Pilar Platero

Carta de la presidenta

Desde finales de 2016 tengo el privilegio de presidir este grupo empresarial y la experiencia que he podido acumular desde entonces consolida los criterios que más influyeron en mí para asumir este nuevo reto profesional. En primer lugar, el valor que siempre he dado a la necesidad de entender el servicio público como una de las herramientas más útiles para defender el interés general al que nos debemos. En segundo lugar, y no menos importante, pesa la obligación de ejercer esta tarea con la máxima eficacia porque es evidente que la administración de los recursos públicos exige una atención y una evaluación continua, yo diría que imprescindible, llegado el momento de tomar decisiones que, en el caso de SEPI, inciden directamente sobre la cohesión territorial y también sobre la vida diaria de los ciudadanos.

Desde estas premisas, estimo conveniente acentuar siempre el papel social que deben ejercer las empresas públicas. Hay quince de ellas en las que tenemos participación mayoritaria, en nueve participamos de forma minoritaria y en más de cien influimos de manera más o menos directa.

"La excelencia, a pesar de ser un concepto algo manido, define bastante bien la actitud que aspiro a estampar en nuestra tarea diaria”

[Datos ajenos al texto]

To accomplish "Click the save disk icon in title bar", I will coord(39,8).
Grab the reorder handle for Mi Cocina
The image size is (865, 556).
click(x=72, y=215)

A través de ellas garantizamos en unos casos la presencia española en sectores industriales de importancia estratégica, algunos de ellos de dimensión internacional. En otros, contribuimos a mantener el nivel de ocupación y, por tanto, a generar actividad económica en zonas que han sufrido severas reconversiones en el pasado. Sin olvidarnos de las compañías desde donde prestamos servicios públicos básicos en el terreno postal, energético o de las comunicaciones.

Estamos hablando, en total, de una plantilla que supera los 73.000 trabajadores y de un empleo inducido que afecta a 245.000 personas. Este es el perímetro competencial en el que estamos apremiados a aplicarnos con el máximo rigor, sabiendo que en estos momentos la exigencia del valor añadido debe ser máxima y que éste es un objetivo que encontrará serios obstáculos si no acertamos a desenvolvernos dentro de una cultura de Grupo.

Creo, sinceramente, que tenemos mucho camino recorrido en esta dirección y que tiene que aprovecharse en todas sus dimensiones para responder a lo que se antoja, quizás, como otro de los mayores desafíos del momento: el deber de ser creativos, huir de las inercias estériles y volcar buena parte de nuestro talento en estar a la altura de los grandes grupos con alto nivel de digitalización tecnológica. Dejar pasar el tren de la digitalización sería tanto como renunciar a que nuestras empresas puedan liderar sectores en los que ya han demostrado una dilatada veteranía.

"Estimo conveniente acentuar siempre el papel social que deben ejercer las empresas públicas”

Quienes me conocen saben también la importancia que doy a la necesidad de permanecer muy atentos a los cambios que se vienen produciendo en la sociedad española porque considero vital mirar el futuro desde un prisma optimista e ilusionado, pero también de cierta urgencia. La excelencia, a pesar de ser un concepto algo manido, define bastante bien la actitud que aspiro a estampar en nuestra tarea diaria, pues  es el principal salvoconducto que puede asegurarnos el éxito.

Eficacia y entrega son, de esta forma, las señas de identidad que caracterizan la gestión de SEPI, pues van a ser al final las más útiles y referencia obligada para nuestra periódica rendición de cuentas ante los ciudadanos.